Some time ago someone asked on the linuxassembly Mailinglist if selfmodifying code under Linux is possible, i think yes it is ;-) I know that this kind of programcode is not the cleanest way of programming, but sometimes this programmingstyle is faster. Furthermore this method is used by JIT (just in time) compilers. Transmeta also uses this programmingstyle and calls that Codemorphing ;-)
The idea behind: There is a syscall sys_mprotect which allows a program to change the flags for (nearly) every page (i only tested pages in the .bss section). A page is the smallest memory unit available for Virtual Memorymanagement. On the x86 Architecture this page is 4KB. But as i noticed we didn't need this call to make a page in the .bss section executable, because on x86 a readable page is also a executable page, and the .bss section is read/write.

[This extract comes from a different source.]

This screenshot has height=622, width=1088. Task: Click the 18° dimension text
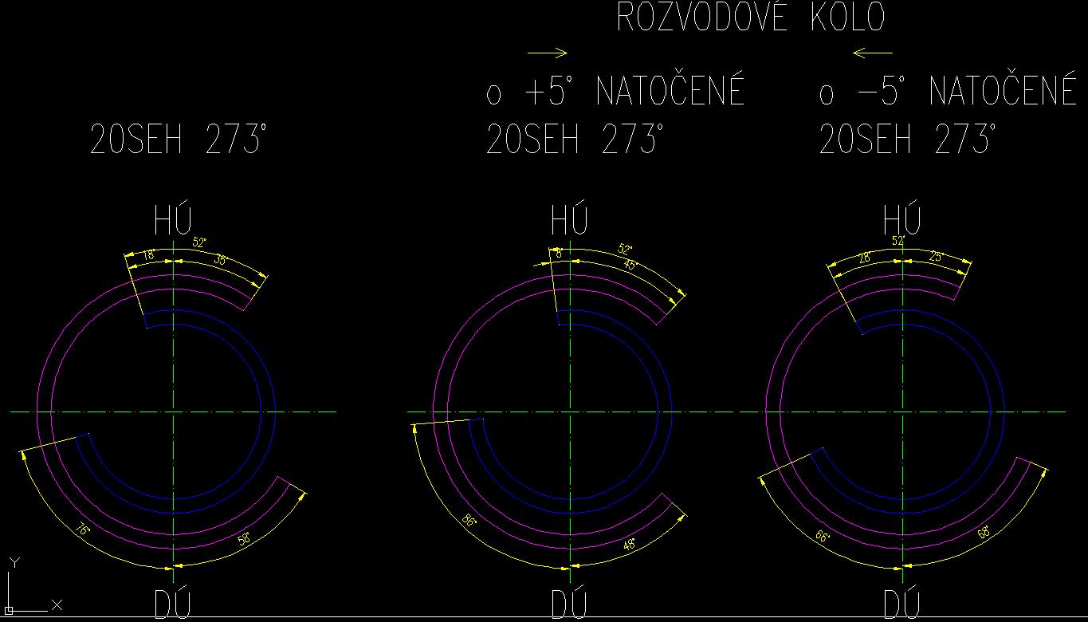148,256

The following steps are simple: copying some codesnippets to the .bss section and execute them. Because we have read/write/execute permissions in this memory area the code is allowed to modify itself, as shown in the code example below. I have 2 examples included: the first copies a snippet of code which writes text to screen (via sys_write), but before calling it we modify some values in the code itself (the start and the length of the text). The second one does some real self modification (see code2_start). The rep stosb instruction overwrites the first four inc ebx with nop, so that the last line put on screen contains a 04h instead of the expected 08h.

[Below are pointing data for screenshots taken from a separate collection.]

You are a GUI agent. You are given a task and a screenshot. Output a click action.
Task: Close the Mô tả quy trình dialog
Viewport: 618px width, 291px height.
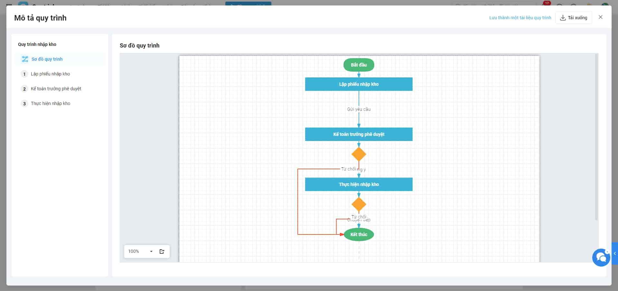point(601,17)
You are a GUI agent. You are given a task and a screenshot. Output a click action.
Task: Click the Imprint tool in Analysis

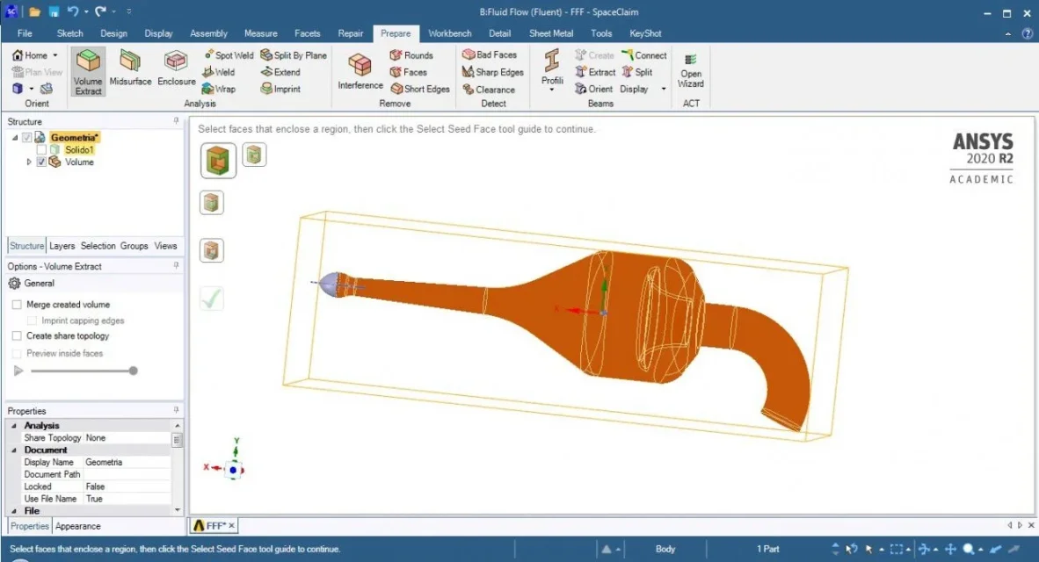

ATTENTION: The call instruction in this code must be done indirect, because if the address is given directly it is a relative address (signed 32 Bit) after copying and starting the code you will get a SEGFAULT. If the address is given indirectly it is an absolute value, which should work position independet.

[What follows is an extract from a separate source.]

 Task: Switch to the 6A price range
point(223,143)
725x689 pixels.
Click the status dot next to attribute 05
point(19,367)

EVEN MORE ATTENTION: If you see a 08h instead of a 04h as last line of this programs output, you see another strange effect of selfmodifying code. If i remember right there was something like a prefetch queue (i expected it also on my K6-2, but as Stefan Esser mentioned: any Clone of the Pentium or above should behave friendly cause with the Pentium Intel build some Prefetch Queue Modification Detection into the CPU. If you write to the code that normaly would be inside the prefetch range the pentium automaticly discards its queue and reloads...) This prefetch queue holds the next bytes after the actual processed instruction in the processor (on my old 386SX it was 13 Bytes long, examined with a DOS Assemblyprogram long time ago ;-). If you overwrite this queued instructions nothing will happen (except on pentium and above), because the prefetch queue is not reloaded on older processors (only a jmp does this, try a jmp after the rep stosb).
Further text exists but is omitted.